The problem: Render the listing from the line with "Where should I click to: Open" up to and including the line with "I will point(11,61)." as a Markdown table with two columns, Row and Line, skipping any blank lines.

Exercise inputs:

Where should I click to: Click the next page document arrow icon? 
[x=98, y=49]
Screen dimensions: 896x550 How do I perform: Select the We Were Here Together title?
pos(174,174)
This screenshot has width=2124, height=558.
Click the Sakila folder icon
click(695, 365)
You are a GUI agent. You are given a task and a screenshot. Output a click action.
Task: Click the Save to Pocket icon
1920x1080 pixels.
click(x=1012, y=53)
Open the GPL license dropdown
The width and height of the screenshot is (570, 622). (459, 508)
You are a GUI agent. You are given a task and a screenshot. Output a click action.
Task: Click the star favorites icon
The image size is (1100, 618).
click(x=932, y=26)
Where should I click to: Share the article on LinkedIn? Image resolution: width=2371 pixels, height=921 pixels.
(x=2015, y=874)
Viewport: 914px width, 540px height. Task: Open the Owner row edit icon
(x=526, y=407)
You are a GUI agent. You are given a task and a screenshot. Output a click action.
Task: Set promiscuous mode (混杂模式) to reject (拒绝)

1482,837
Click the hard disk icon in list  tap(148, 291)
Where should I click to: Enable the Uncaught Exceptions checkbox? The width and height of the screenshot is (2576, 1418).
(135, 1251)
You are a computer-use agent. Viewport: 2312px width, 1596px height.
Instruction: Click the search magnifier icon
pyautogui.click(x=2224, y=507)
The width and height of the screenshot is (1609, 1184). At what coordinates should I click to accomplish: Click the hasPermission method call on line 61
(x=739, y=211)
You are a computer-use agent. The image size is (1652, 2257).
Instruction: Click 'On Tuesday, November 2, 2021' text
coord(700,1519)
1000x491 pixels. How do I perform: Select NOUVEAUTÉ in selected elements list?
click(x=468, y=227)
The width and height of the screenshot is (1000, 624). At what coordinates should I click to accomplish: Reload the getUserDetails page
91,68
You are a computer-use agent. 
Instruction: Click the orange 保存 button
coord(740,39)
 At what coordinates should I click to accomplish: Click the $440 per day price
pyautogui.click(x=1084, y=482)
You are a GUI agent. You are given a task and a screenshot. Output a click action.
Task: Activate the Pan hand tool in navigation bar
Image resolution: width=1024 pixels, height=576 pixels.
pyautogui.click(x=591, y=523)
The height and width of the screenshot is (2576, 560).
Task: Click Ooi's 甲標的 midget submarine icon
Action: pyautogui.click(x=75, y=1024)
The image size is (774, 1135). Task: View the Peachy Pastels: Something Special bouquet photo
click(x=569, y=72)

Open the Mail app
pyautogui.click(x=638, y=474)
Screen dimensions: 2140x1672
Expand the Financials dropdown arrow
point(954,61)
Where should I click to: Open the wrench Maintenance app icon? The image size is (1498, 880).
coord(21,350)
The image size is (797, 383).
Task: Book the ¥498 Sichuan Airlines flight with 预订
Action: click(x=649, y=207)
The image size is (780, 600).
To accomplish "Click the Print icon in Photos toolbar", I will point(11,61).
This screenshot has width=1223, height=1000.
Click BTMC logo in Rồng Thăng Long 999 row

Correct result:
| Row | Line |
|---|---|
| 1 | Where should I click to: Open the wrench Maintenance app icon? The image size is (1498, 880). |
| 2 | coord(21,350) |
| 3 | The image size is (797, 383). |
| 4 | Task: Book the ¥498 Sichuan Airlines flight with 预订 |
| 5 | Action: click(x=649, y=207) |
| 6 | The image size is (780, 600). |
| 7 | To accomplish "Click the Print icon in Photos toolbar", I will point(11,61). |